The summit did not result in the historic deal which millions of people had hoped for, but there were some signs of progress which should not be overlooked.
It “recognised” the scientific case for keeping global temperature rises below the 2 degree centigrade danger threshold (although not the 1.5 degree centigrade which many developing nations thought necessary to protect their land and people). However, the accord did not set any emission targets to achieve this limit so countries did not have to commit to anything in particular. The deal was “non-binding” so countries only sign up to it on a voluntary basis. The goal of cutting emissions by 80% by 2050 was also dropped. It is up to individual governments to set their own targets of what they are prepared to do.
The legally binding Kyoto protocol is currently preserved.
The accord aims to provide funds to help developing nations adapt to climate change - $30 billion/year until 2012 and $100 billion by 2020. A meeting was held in Berllin on 17-19 May 2015 with the Executive Secretary of the United Nations Framework-Convention on Climate Change as well as 35 ministers and their representatives and high level representatives of the UN Secretary General to in part discuss how the 100 billion USD could be raised to help developing countries combat climate change.

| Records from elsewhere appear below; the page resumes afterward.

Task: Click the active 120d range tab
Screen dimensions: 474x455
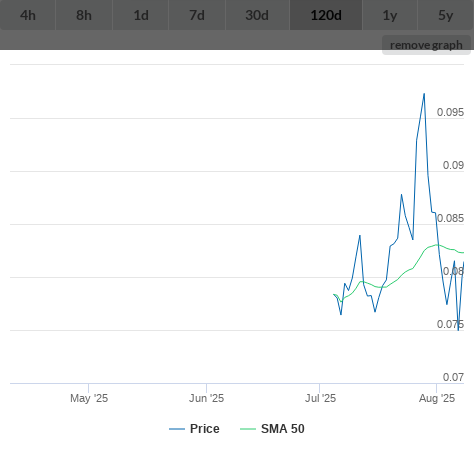Action: point(326,15)
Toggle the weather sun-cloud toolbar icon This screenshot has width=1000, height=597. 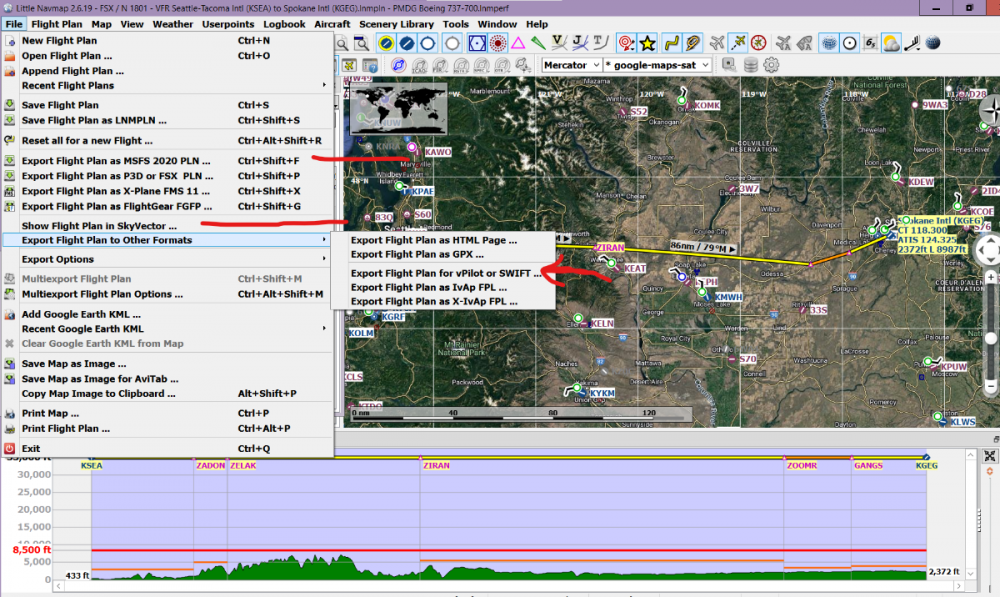pyautogui.click(x=890, y=43)
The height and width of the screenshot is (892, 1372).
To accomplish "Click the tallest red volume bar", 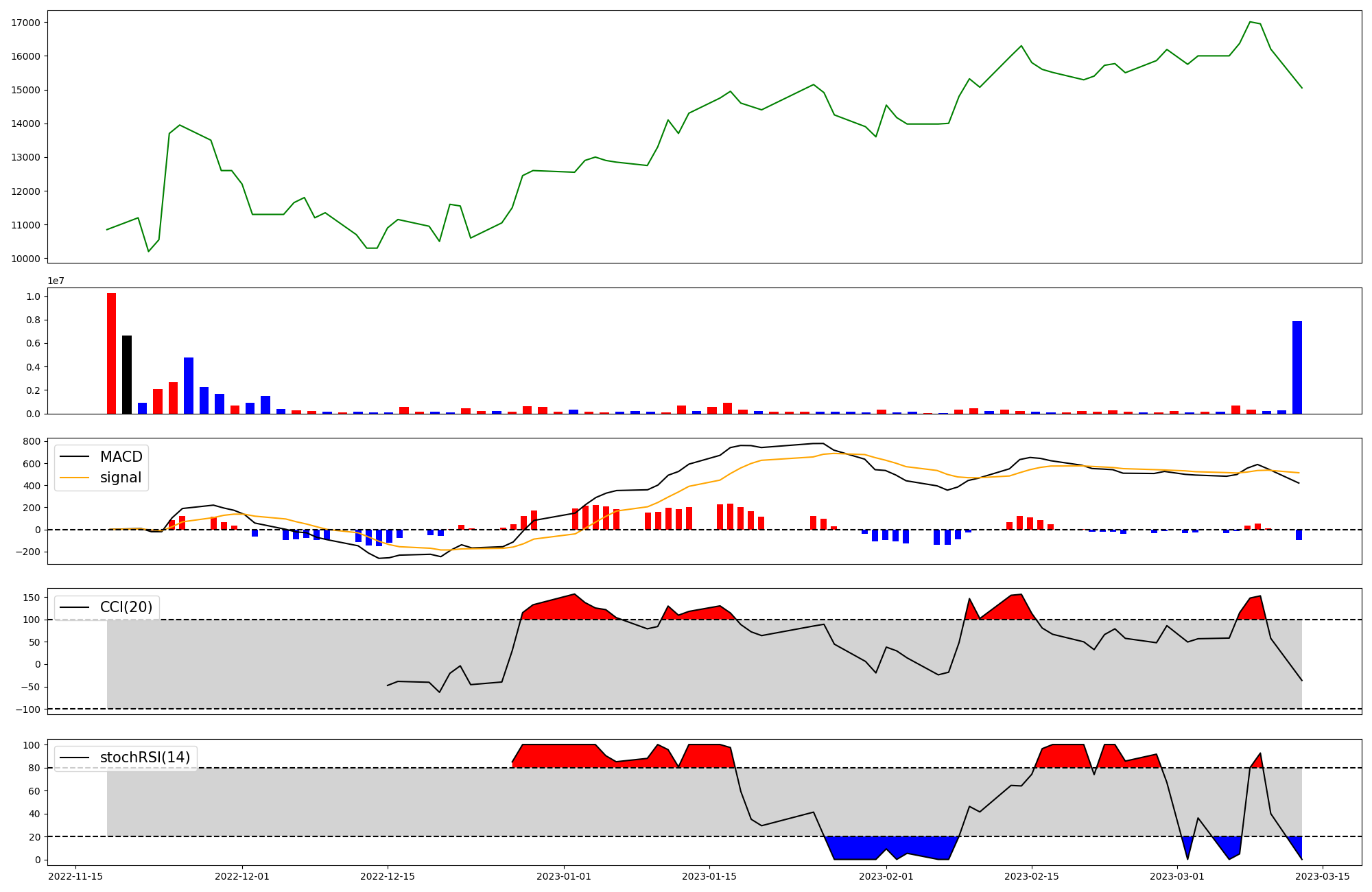I will pos(111,353).
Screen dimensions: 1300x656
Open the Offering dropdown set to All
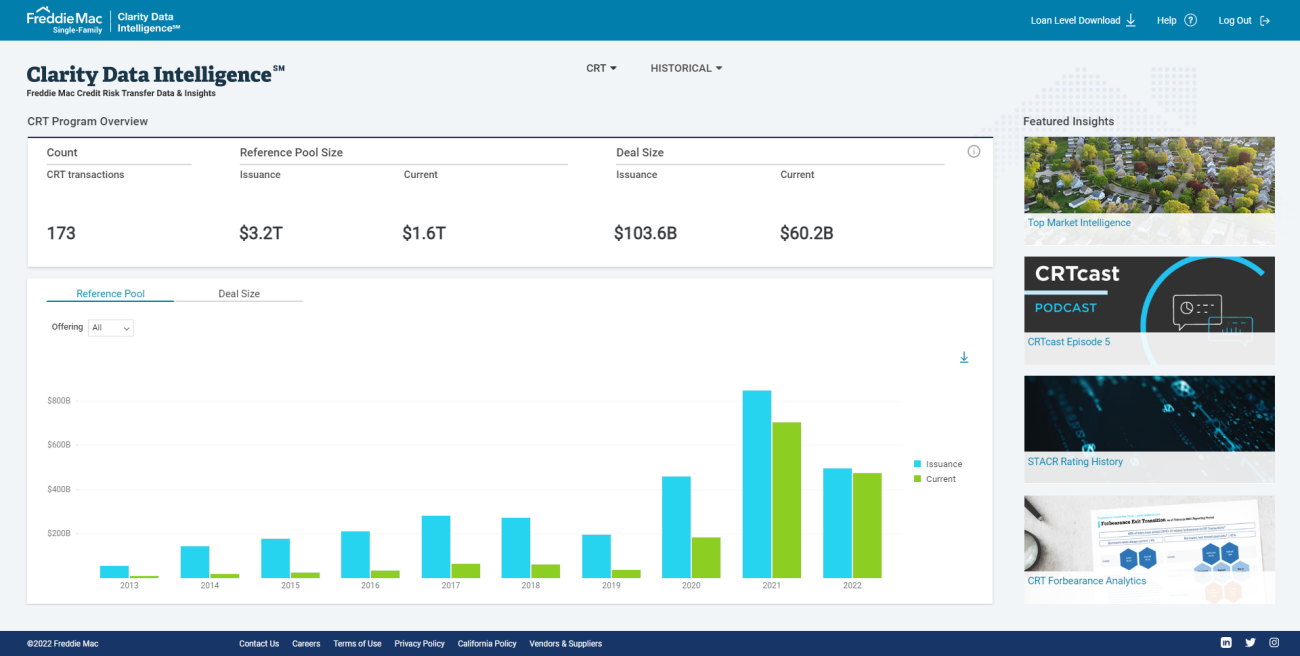110,327
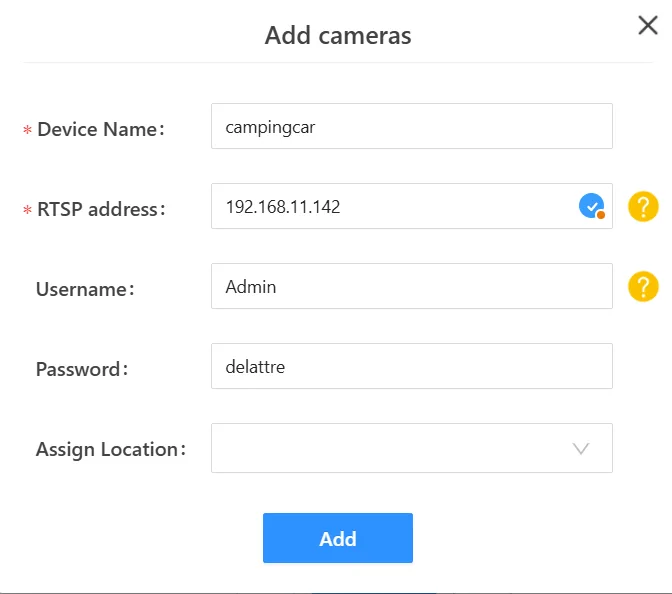Open help icon beside Username field
This screenshot has height=594, width=672.
click(x=642, y=287)
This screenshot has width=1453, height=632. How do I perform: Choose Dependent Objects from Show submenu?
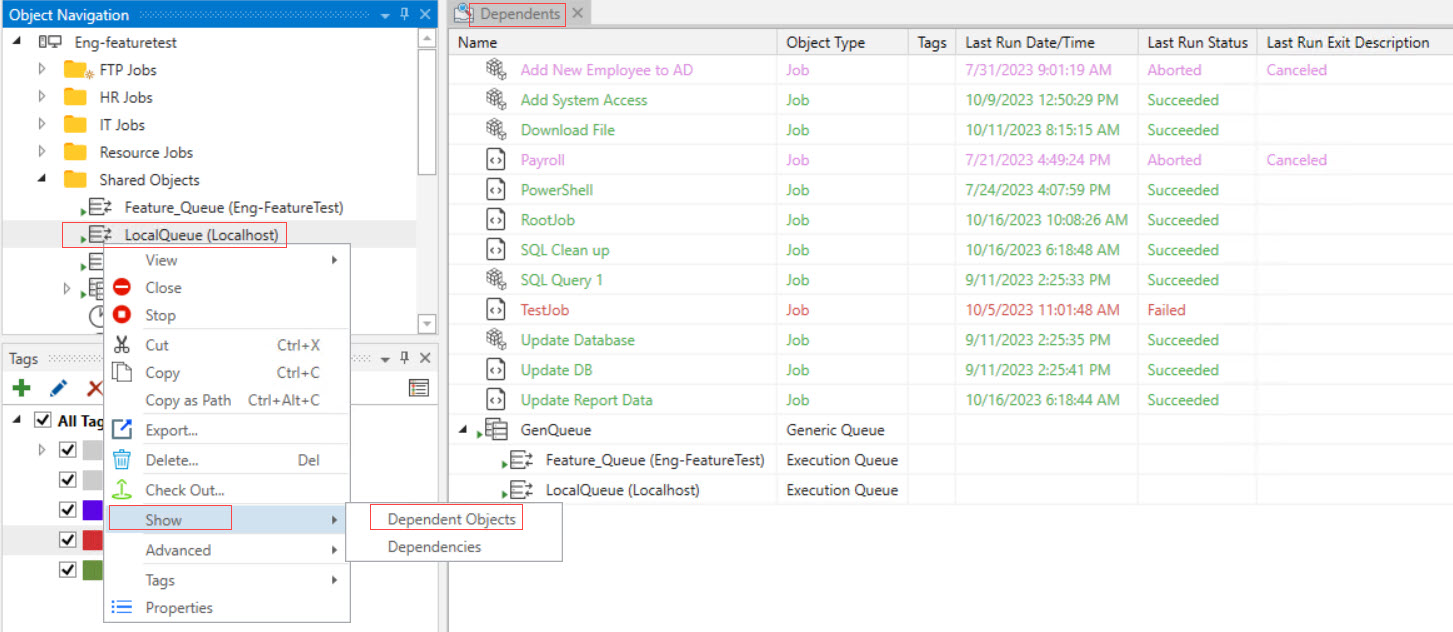click(451, 519)
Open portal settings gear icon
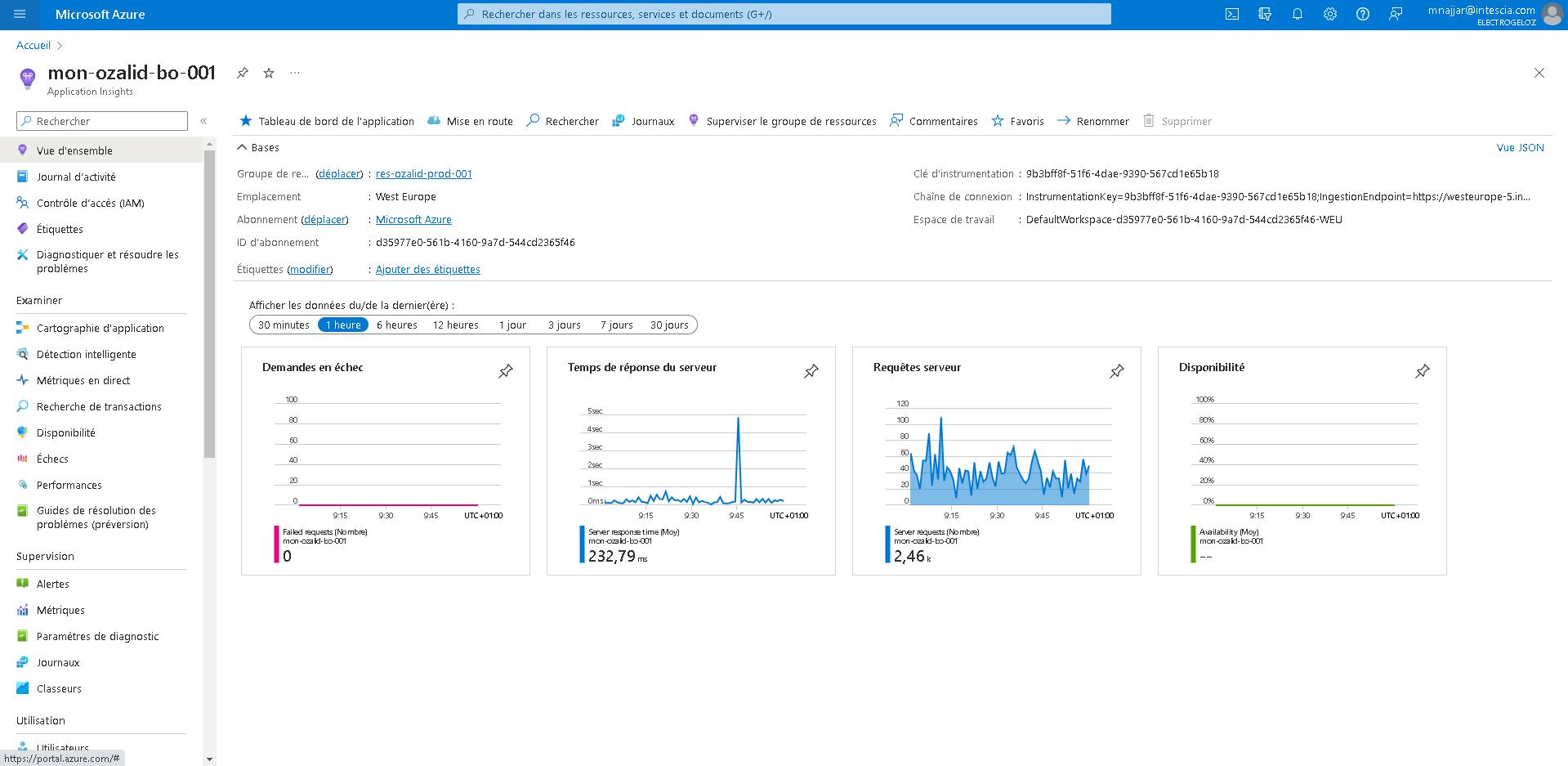Image resolution: width=1568 pixels, height=766 pixels. 1329,14
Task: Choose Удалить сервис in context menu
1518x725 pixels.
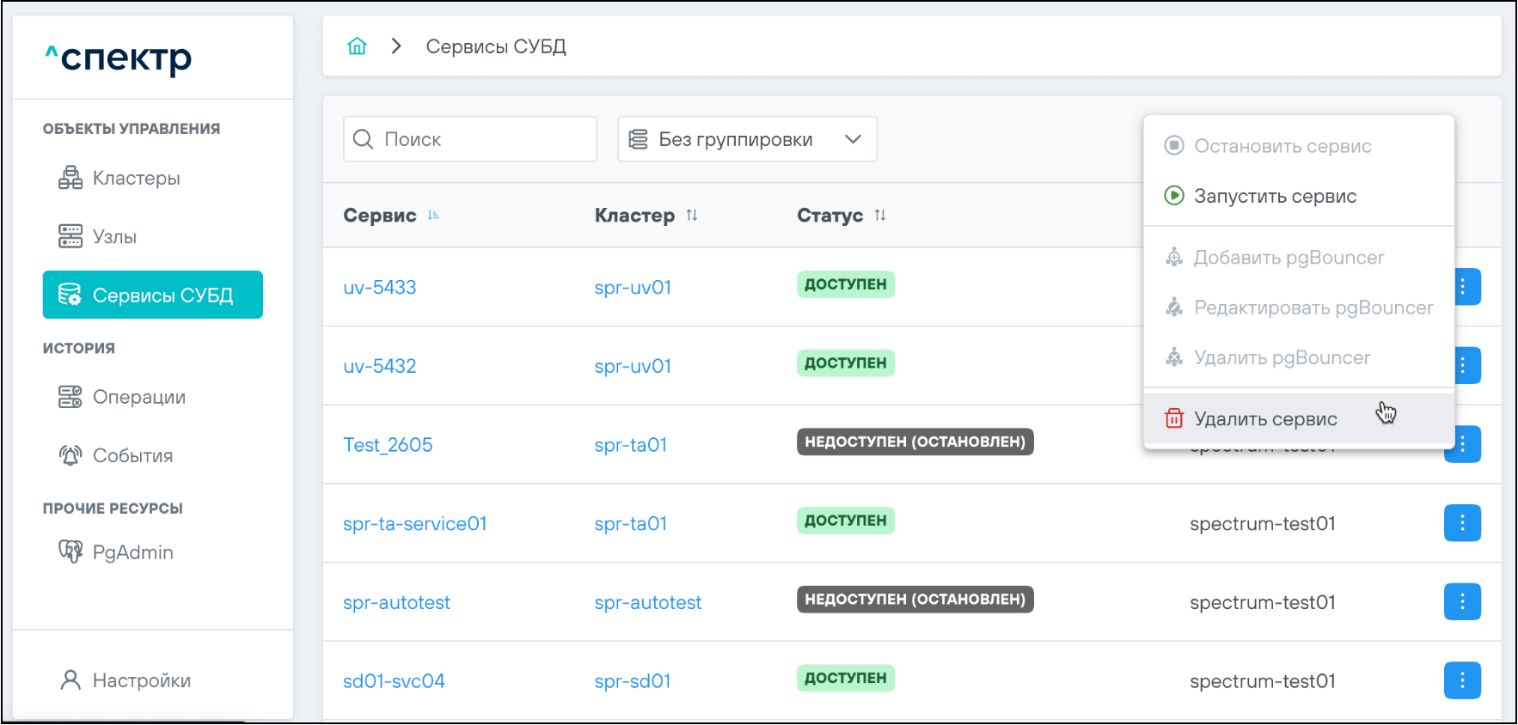Action: 1264,419
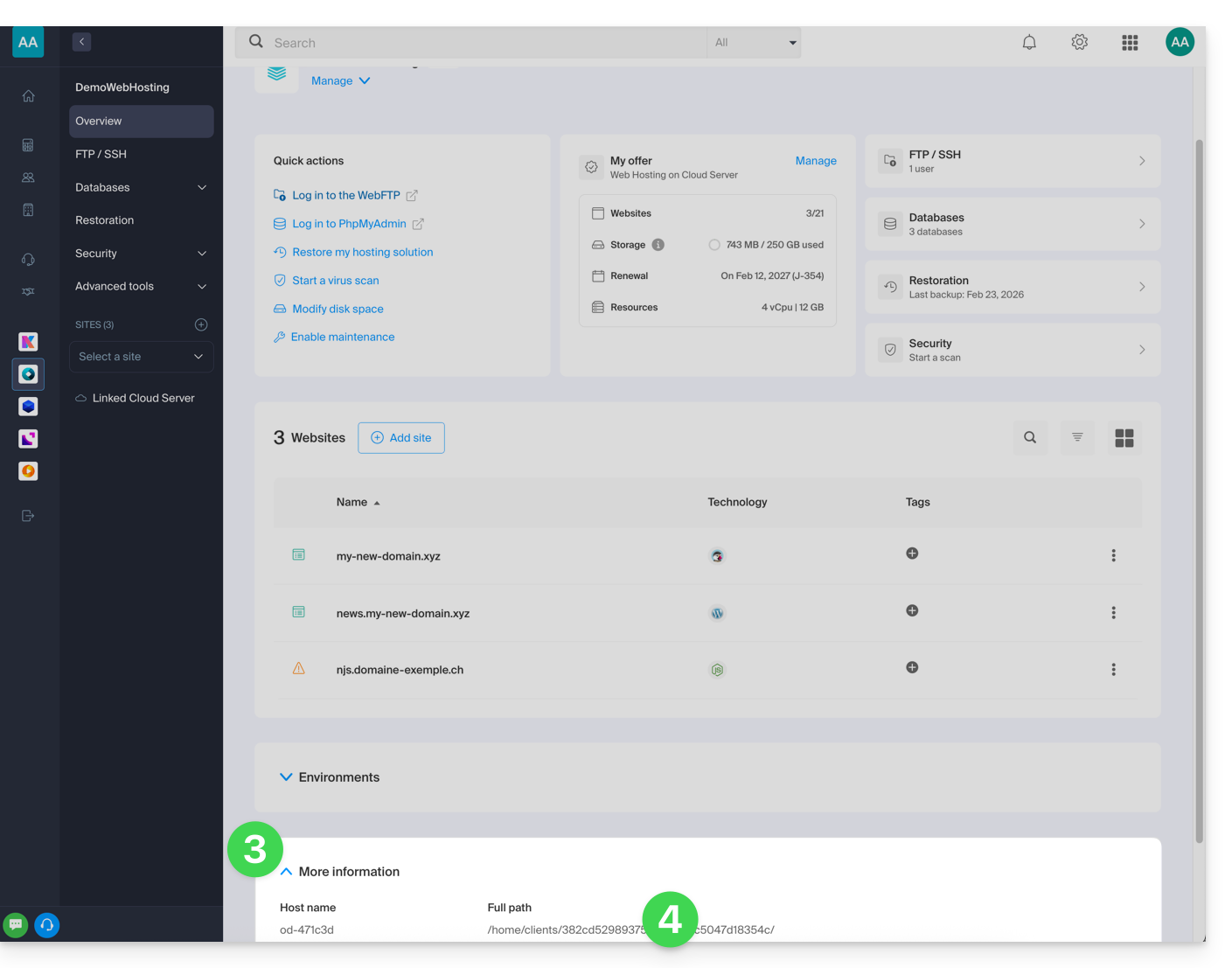Click Log in to PhpMyAdmin link

(349, 224)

They also agreed to provide finance to help prevent deforestation, which accounts for about 17% of carbon emissions. The UN-REDD programme was set up in 2008 as the United Nations collaborative
initiative on Reducing Emmissions from Deforestation and forest Degradation in developing countries. Funding is provided by donor countries Denmark, the European Union, Japan, Luxembourg, Norway, and Spain. New donor countries are being sought, as countries receiving support are increasing all the time.